11.14.07
Yahoo! Security impressed me.
I got an early Christmas gift this year. My fiance bought me a subscription to Yahoo! Music Unlimited, 2 million songs that I can stream / download on demand (which is awesome, if anyone's been thinking about buying it). Now in order to use Yahoo! Music Unlimited, I had to install Yahoo! Music Jukebox. The program's search feature was obviously web based, so I became a little curious. I started testing various inputs into the search box. Now basics like <script> were filtered out but I wanted to see where I could take this. In my 30 minutes or so of search, I found two issues.
- %00 was accepted into the search box and would cause early termination of the search page when it was loading.

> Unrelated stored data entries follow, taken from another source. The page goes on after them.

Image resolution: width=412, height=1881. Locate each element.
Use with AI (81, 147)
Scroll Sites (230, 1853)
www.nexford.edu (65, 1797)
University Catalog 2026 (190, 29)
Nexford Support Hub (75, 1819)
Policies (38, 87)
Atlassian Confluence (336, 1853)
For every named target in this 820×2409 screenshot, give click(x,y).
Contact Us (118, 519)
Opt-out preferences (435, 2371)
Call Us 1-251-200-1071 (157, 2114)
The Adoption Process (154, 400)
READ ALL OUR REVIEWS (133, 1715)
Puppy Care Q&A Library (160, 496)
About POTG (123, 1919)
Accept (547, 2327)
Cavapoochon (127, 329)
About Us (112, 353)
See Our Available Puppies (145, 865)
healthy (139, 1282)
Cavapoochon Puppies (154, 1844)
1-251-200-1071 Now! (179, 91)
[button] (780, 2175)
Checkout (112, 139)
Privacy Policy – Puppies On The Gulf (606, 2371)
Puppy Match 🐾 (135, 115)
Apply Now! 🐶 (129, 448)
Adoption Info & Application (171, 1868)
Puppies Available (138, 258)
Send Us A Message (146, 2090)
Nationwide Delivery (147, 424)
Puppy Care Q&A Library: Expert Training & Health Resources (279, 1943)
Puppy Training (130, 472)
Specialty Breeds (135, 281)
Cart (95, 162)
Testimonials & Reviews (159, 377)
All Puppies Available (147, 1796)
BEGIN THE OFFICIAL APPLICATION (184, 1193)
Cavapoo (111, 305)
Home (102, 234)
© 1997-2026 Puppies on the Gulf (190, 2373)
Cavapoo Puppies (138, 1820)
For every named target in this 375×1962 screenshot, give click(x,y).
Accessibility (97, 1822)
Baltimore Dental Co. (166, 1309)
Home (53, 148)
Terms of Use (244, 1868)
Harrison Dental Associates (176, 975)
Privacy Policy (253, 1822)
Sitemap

- test%3Cimg%09src%3Djavascript%3Aalert(document.cookie)%3EFaith was a valid XSS. The 'Faith' had to be appended to the end because it would still attempt to search for an artist, and would actually find a match with the data provided prior to 'Faith' using some sort of guessing algorithm. 'Faith' caused the guessing algorithm to not match.
I reported these issues to Yahoo! Security on Nov. 9th and received a same day response. It didn't have the same personalized feel that a report to Microsoft has, but it was speedy. Yesterday (Nov. 13th), I received another email from Yahoo! Security telling me that a fix had been implemented and asking me to test it. I tested it and it was indeed fixed, I was rather impressed.